» INSTRUCTIONS TO FOLLOW: Reproduce every record below word for word, keeping each line in its original order.

» DATA SUPPLIED:
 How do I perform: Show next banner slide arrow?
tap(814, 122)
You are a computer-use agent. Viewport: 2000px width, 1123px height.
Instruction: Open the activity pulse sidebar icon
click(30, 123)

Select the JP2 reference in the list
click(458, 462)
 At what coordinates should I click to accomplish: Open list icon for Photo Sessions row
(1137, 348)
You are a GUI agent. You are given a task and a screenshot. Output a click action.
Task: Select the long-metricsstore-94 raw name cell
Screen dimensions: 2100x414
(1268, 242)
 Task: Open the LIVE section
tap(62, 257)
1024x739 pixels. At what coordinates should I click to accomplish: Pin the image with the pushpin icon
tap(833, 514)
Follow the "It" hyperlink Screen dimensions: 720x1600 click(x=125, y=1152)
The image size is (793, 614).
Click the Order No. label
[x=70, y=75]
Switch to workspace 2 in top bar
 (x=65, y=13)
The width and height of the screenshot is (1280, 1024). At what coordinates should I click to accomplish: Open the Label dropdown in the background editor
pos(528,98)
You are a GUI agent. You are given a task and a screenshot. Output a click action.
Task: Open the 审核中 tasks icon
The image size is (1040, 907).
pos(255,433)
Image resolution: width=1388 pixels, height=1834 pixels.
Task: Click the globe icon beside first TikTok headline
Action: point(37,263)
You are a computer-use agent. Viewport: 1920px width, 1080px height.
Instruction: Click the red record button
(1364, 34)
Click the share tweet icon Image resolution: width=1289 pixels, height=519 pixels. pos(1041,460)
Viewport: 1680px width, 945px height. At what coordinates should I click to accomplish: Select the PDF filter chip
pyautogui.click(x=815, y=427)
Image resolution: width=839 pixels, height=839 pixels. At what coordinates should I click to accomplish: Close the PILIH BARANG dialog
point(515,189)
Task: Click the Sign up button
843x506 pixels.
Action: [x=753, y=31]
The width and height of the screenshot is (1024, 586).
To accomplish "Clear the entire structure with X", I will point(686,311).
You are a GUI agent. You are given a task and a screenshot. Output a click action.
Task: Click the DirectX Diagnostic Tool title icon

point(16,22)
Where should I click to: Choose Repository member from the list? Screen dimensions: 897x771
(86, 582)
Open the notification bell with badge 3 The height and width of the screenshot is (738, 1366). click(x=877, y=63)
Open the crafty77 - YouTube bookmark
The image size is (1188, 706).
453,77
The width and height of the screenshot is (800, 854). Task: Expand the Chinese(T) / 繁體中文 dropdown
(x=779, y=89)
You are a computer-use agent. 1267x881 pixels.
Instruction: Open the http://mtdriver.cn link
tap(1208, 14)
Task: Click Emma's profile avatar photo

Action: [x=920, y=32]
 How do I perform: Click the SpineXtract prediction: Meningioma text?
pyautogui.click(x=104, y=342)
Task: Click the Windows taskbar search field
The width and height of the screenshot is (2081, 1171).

» EXERCISE SOLUTION:
 How do I perform: Show next banner slide arrow?
tap(814, 122)
You are a computer-use agent. Viewport: 2000px width, 1123px height.
Instruction: Open the activity pulse sidebar icon
click(30, 123)

Select the JP2 reference in the list
click(458, 462)
 At what coordinates should I click to accomplish: Open list icon for Photo Sessions row
(1137, 348)
You are a GUI agent. You are given a task and a screenshot. Output a click action.
Task: Select the long-metricsstore-94 raw name cell
Screen dimensions: 2100x414
(1268, 242)
 Task: Open the LIVE section
tap(62, 257)
1024x739 pixels. At what coordinates should I click to accomplish: Pin the image with the pushpin icon
tap(833, 514)
Follow the "It" hyperlink Screen dimensions: 720x1600 click(x=125, y=1152)
The image size is (793, 614).
Click the Order No. label
[x=70, y=75]
Switch to workspace 2 in top bar
 (x=65, y=13)
The width and height of the screenshot is (1280, 1024). At what coordinates should I click to accomplish: Open the Label dropdown in the background editor
pos(528,98)
You are a GUI agent. You are given a task and a screenshot. Output a click action.
Task: Open the 审核中 tasks icon
The image size is (1040, 907).
pos(255,433)
Image resolution: width=1388 pixels, height=1834 pixels.
Task: Click the globe icon beside first TikTok headline
Action: point(37,263)
You are a computer-use agent. Viewport: 1920px width, 1080px height.
Instruction: Click the red record button
(1364, 34)
Click the share tweet icon Image resolution: width=1289 pixels, height=519 pixels. pos(1041,460)
Viewport: 1680px width, 945px height. At what coordinates should I click to accomplish: Select the PDF filter chip
pyautogui.click(x=815, y=427)
Image resolution: width=839 pixels, height=839 pixels. At what coordinates should I click to accomplish: Close the PILIH BARANG dialog
point(515,189)
Task: Click the Sign up button
843x506 pixels.
Action: [x=753, y=31]
The width and height of the screenshot is (1024, 586).
To accomplish "Clear the entire structure with X", I will point(686,311).
You are a GUI agent. You are given a task and a screenshot. Output a click action.
Task: Click the DirectX Diagnostic Tool title icon

point(16,22)
Where should I click to: Choose Repository member from the list? Screen dimensions: 897x771
(86, 582)
Open the notification bell with badge 3 The height and width of the screenshot is (738, 1366). click(x=877, y=63)
Open the crafty77 - YouTube bookmark
The image size is (1188, 706).
453,77
The width and height of the screenshot is (800, 854). Task: Expand the Chinese(T) / 繁體中文 dropdown
(x=779, y=89)
You are a computer-use agent. 1267x881 pixels.
Instruction: Open the http://mtdriver.cn link
tap(1208, 14)
Task: Click Emma's profile avatar photo

Action: [x=920, y=32]
 How do I perform: Click the SpineXtract prediction: Meningioma text?
pyautogui.click(x=104, y=342)
Task: Click the Windows taskbar search field
The width and height of the screenshot is (2081, 1171).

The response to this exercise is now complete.